Architecture Overview¶

oLLM is organized around a resolver-and-plan model instead of a fixed allowlist gate. The same internal flow powers the CLI, the Python library, and the local server surface.

High-level flow¶

flowchart LR A[User input
CLI / Python / Server] --> B[ModelReference.parse] B --> C[ModelResolver] C --> D[Capability discovery] D --> E[BackendSelector] E --> F[RuntimeLoader.plan] F --> G[Strategy selector] G --> H{Inspect only?} H -->|Yes| I[RuntimePlan / JSON inspection] H -->|No| J[RuntimeLoader.load] J --> K[ApplicationService / RuntimeClient] K --> L[RuntimeExecutor]

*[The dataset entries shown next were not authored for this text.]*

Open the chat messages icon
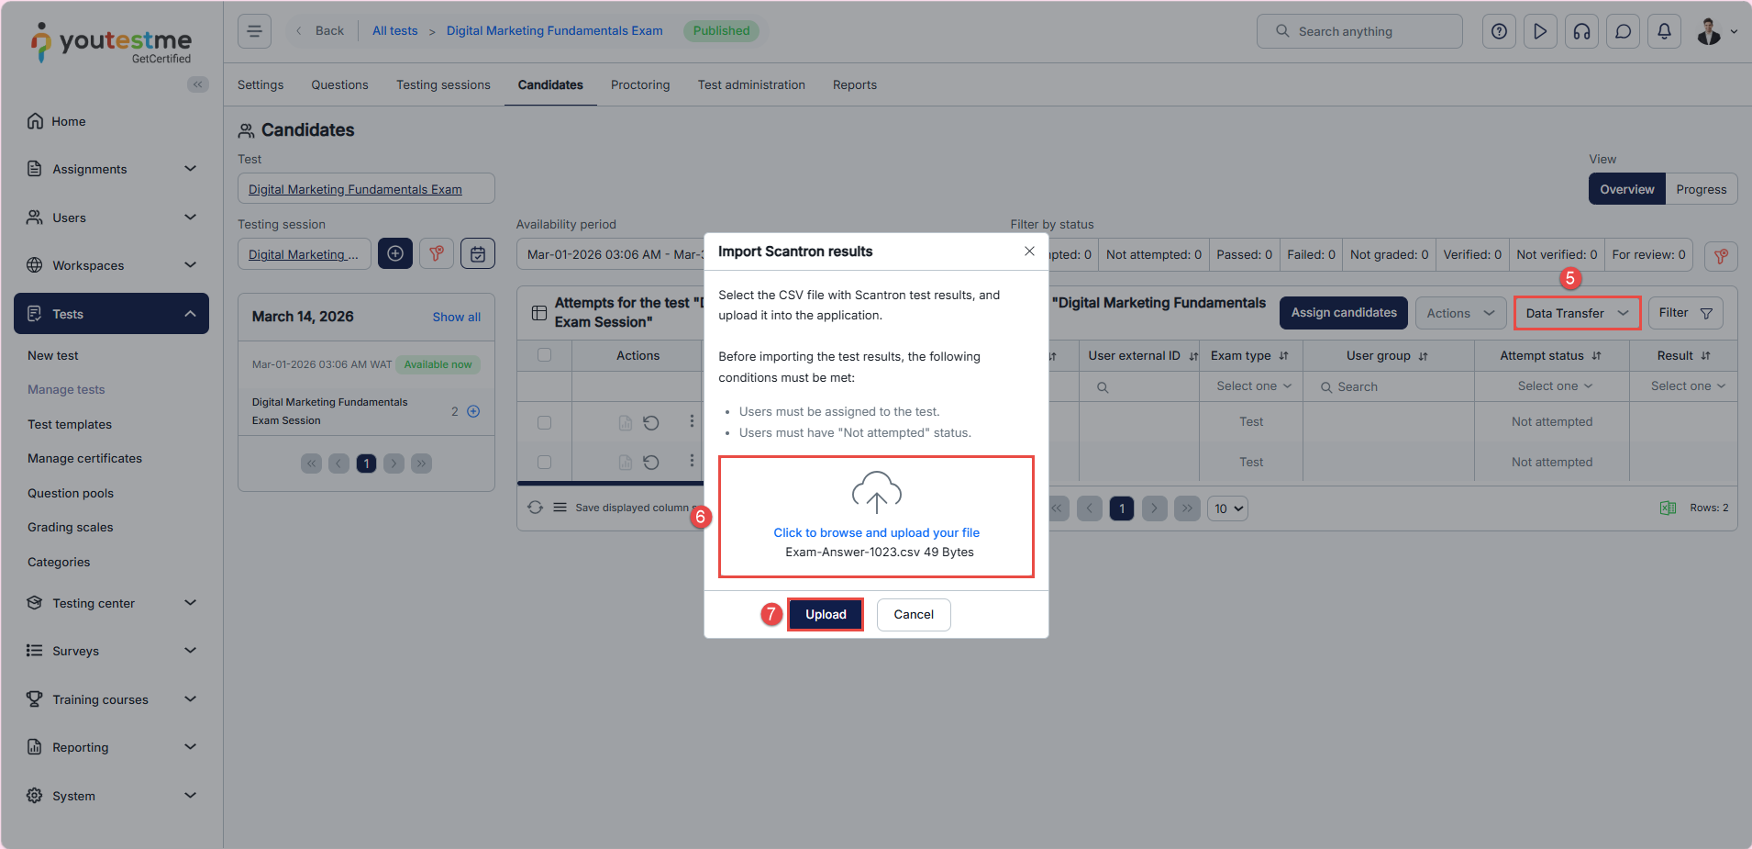 1623,31
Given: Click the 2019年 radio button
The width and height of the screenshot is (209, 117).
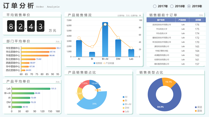Looking at the screenshot, I should point(189,6).
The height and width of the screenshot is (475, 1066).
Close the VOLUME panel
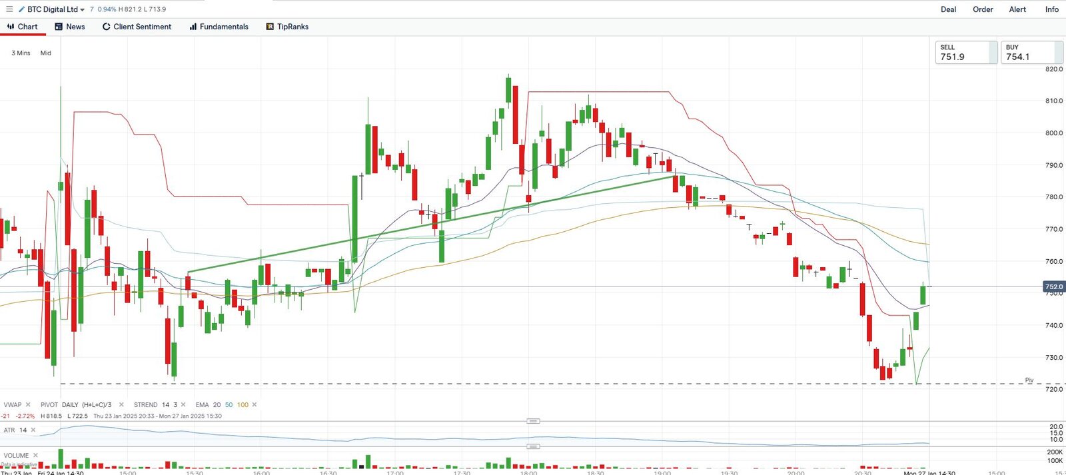(36, 456)
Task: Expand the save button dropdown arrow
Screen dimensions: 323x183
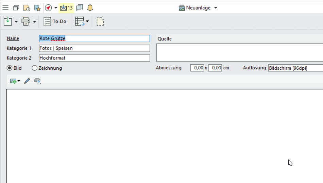Action: 16,22
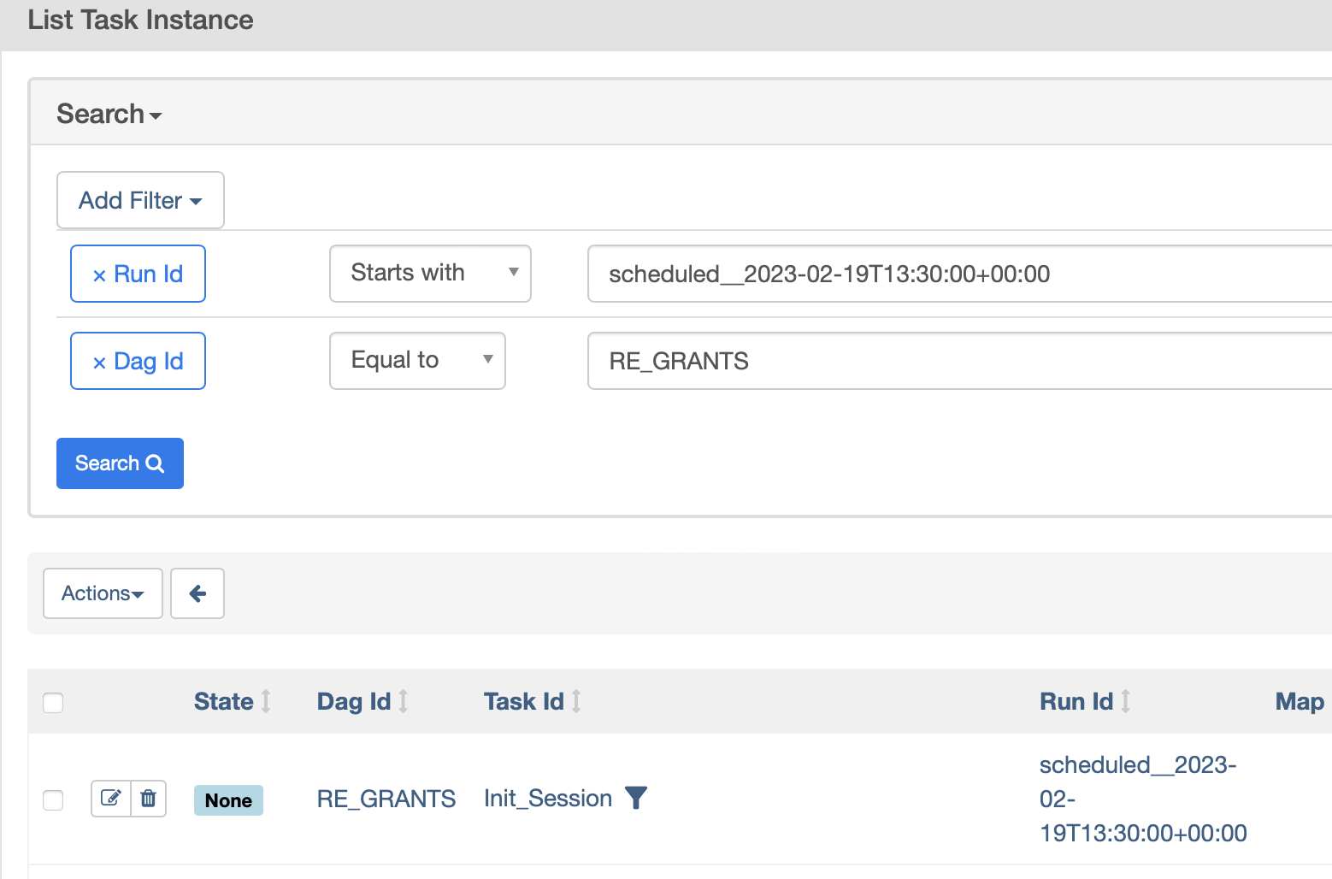The height and width of the screenshot is (879, 1332).
Task: Sort by State column arrows
Action: [x=266, y=701]
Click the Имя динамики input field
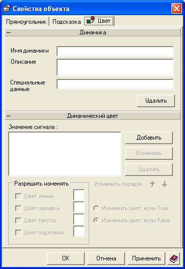 pos(115,51)
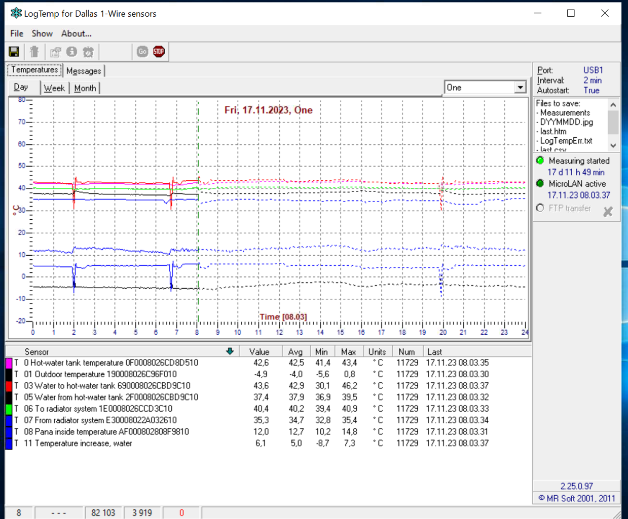Click the FTP transfer indicator circle
This screenshot has width=628, height=519.
point(540,208)
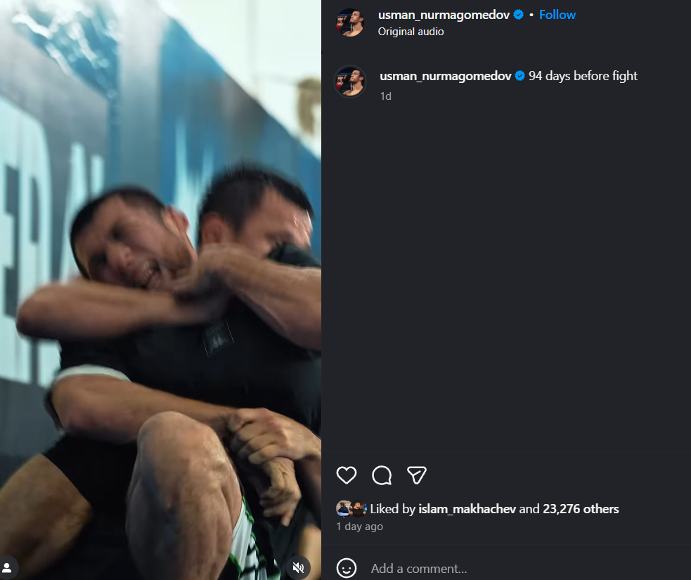Image resolution: width=691 pixels, height=580 pixels.
Task: Open comments via the speech bubble icon
Action: [382, 475]
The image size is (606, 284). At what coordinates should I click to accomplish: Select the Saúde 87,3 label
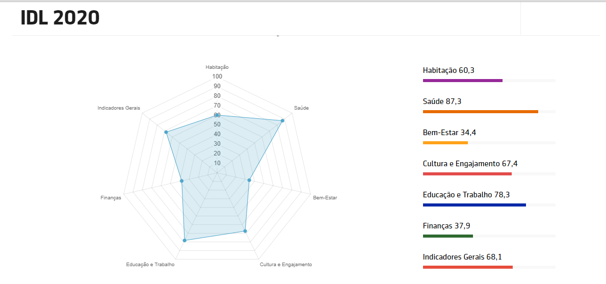click(442, 101)
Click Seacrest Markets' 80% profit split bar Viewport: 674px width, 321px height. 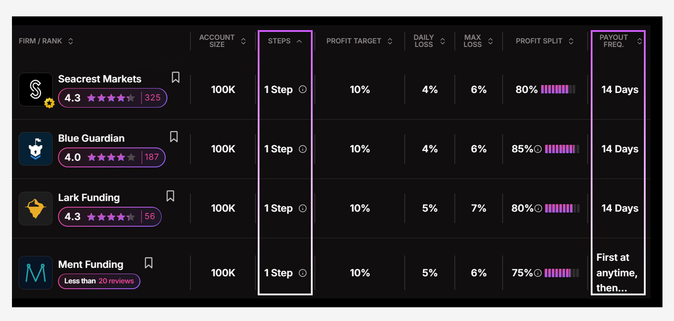558,89
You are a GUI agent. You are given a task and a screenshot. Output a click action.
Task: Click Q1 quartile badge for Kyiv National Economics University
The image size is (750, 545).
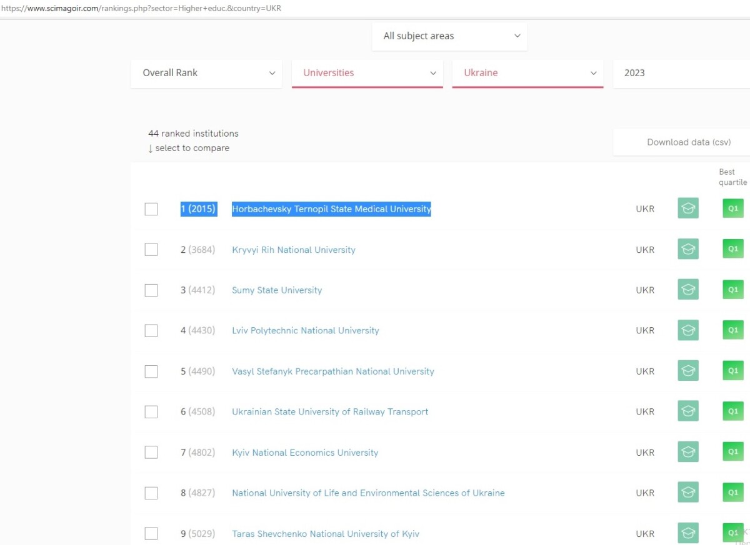[x=733, y=452]
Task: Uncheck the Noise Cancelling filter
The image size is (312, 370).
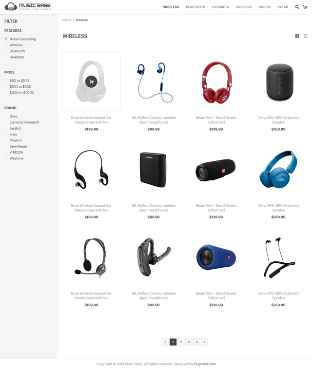Action: pyautogui.click(x=6, y=39)
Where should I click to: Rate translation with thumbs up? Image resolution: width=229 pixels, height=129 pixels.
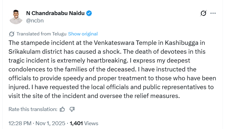(62, 109)
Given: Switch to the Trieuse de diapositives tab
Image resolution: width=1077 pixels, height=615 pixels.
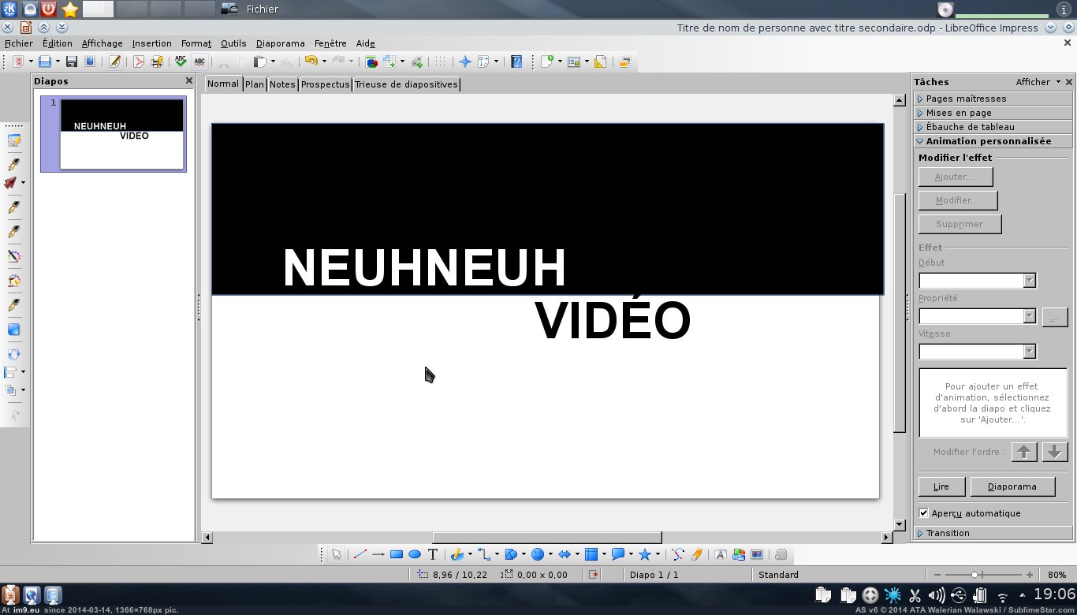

Parse a user-facing model reference.
Resolve it into a normalized ResolvedModel.
Discover capability and support metadata.
Select a backend and support level.
Refine the runtime plan through backend-specific probes.
Apply deterministic pre-run strategy selection for KV behavior.
Either expose the plan as inspection output or load the runtime.
Execute through the shared application/runtime stack.

Main subsystems¶

Subsystem	Responsibility
`ModelReference`	Parses opaque model input such as aliases, Hugging Face IDs, and local paths.
`ModelResolver`	Normalizes a reference into a `ResolvedModel` with capability and source metadata.
Capability discovery	Inspects local model artifacts when built-in metadata is not enough.
`BackendSelector`	Chooses the most truthful backend and support level for the current runtime config.
`RuntimePlan`	Carries the resolved backend choice, specialization state, and inspection details.
`RuntimeLoader`	Materializes models when needed, plans execution, and loads the backend runtime.
`ApplicationService`	Provides the shared control-plane surface used by CLI and server transports.
`RuntimeExecutor`	Executes prompt requests once a runtime has been loaded.
Specialization registry	Matches and applies optimized-native providers and passes.

Why this shape exists¶

This layering keeps model resolution, planning, loading, and execution separate. That lets oLLM answer "what would run and why?" before it loads weights, which is why ollm prompt --plan-json, ollm models info, and the server planning surfaces can stay truthful without forcing a full runtime load.